▸ **Your goal**:
From the listing that follows, output everything exactly except the pictures.

▸ **Data for analysis**:

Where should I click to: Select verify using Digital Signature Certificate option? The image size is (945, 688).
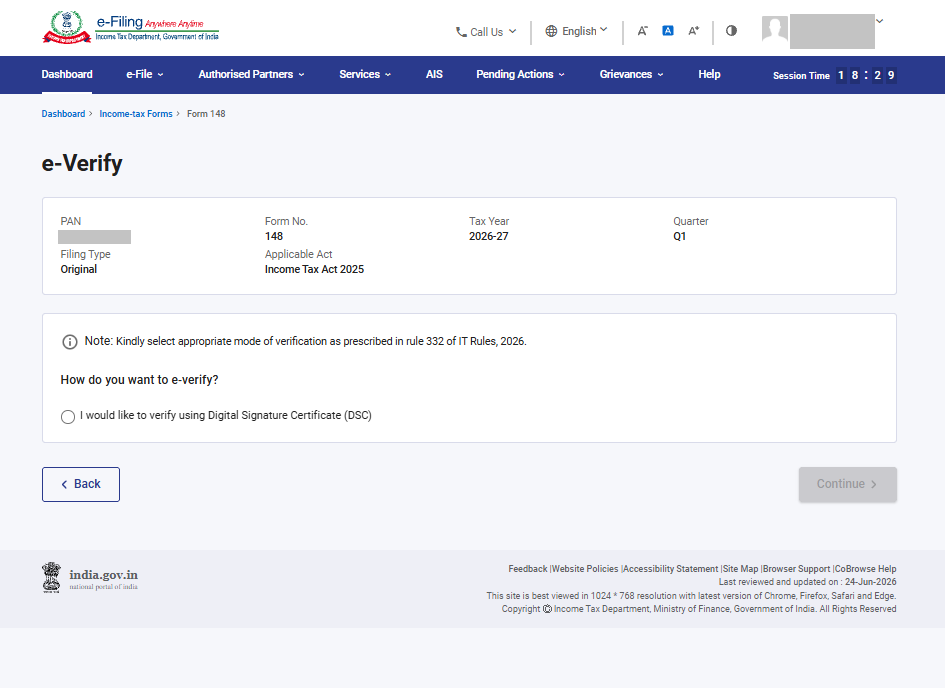pos(68,417)
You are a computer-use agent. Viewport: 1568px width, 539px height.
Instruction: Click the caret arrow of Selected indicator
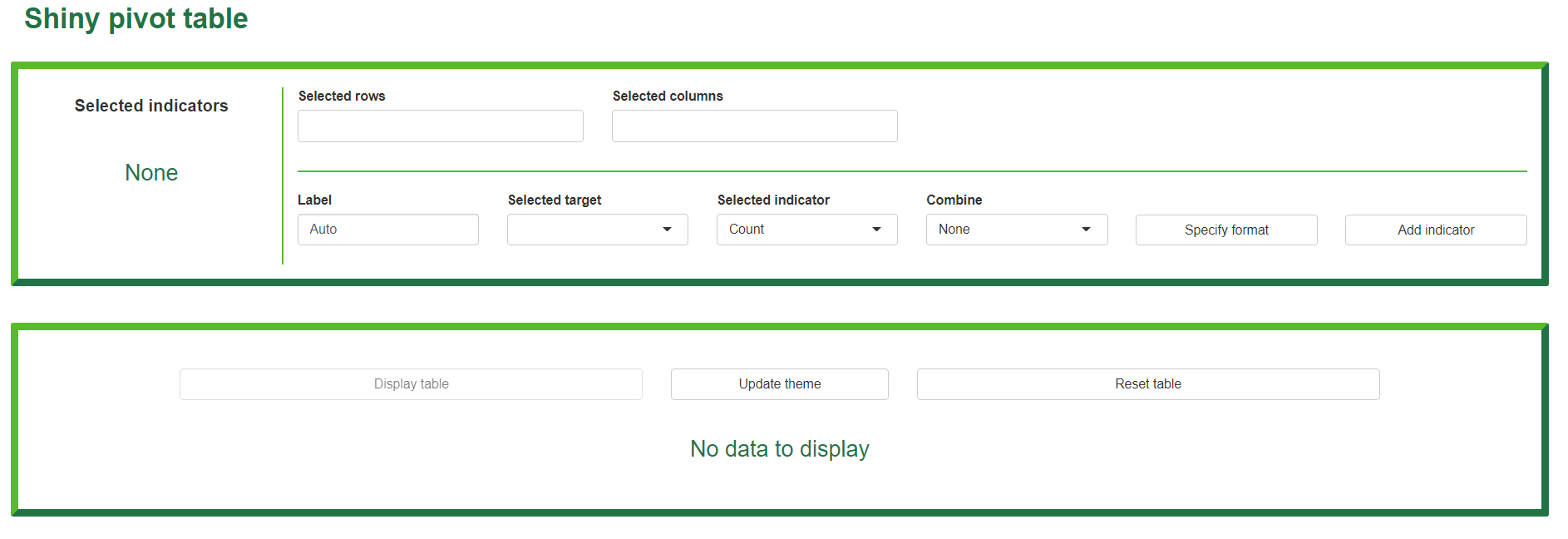pyautogui.click(x=876, y=230)
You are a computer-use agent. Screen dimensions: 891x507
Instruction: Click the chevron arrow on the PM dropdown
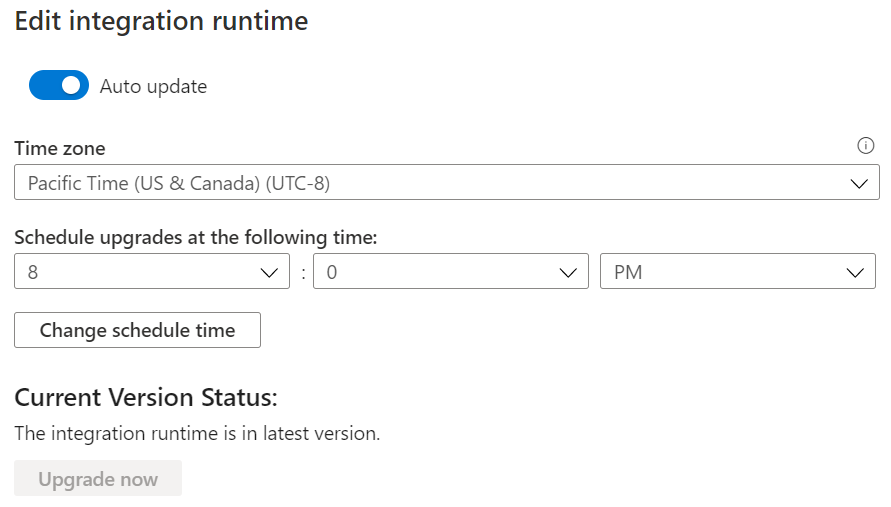854,272
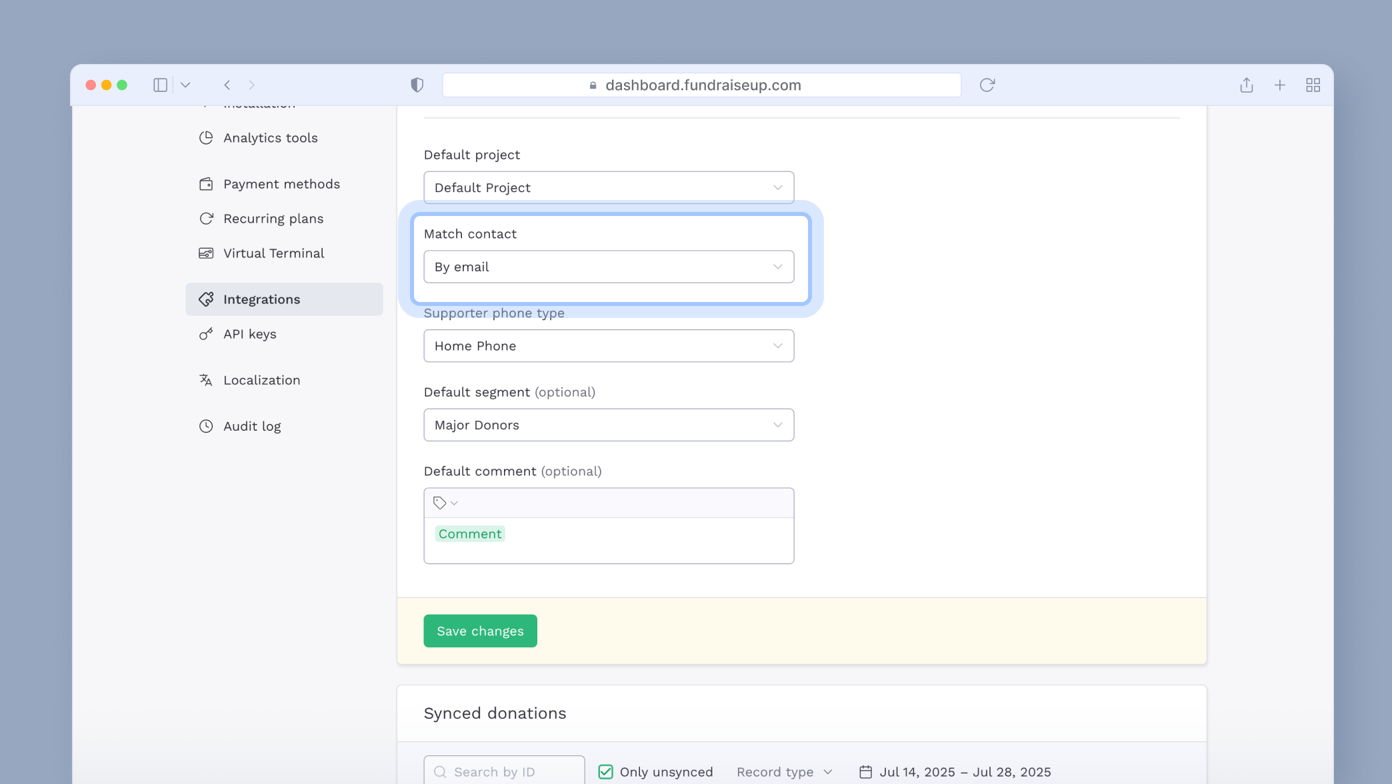Toggle the shield icon in the address bar
1392x784 pixels.
pos(417,85)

▸ **Answer to the problem**:
Where should I click to: Select verify using Digital Signature Certificate option? The image size is (945, 688).
pos(68,417)
You are a computer-use agent. Viewport: 1568px width, 539px height.
Instruction: Click the caret arrow of Selected indicator
pyautogui.click(x=876, y=230)
You are a computer-use agent. Screen dimensions: 891x507
Instruction: Click the chevron arrow on the PM dropdown
854,272
Toggle the shield icon in the address bar
1392x784 pixels.
pos(417,85)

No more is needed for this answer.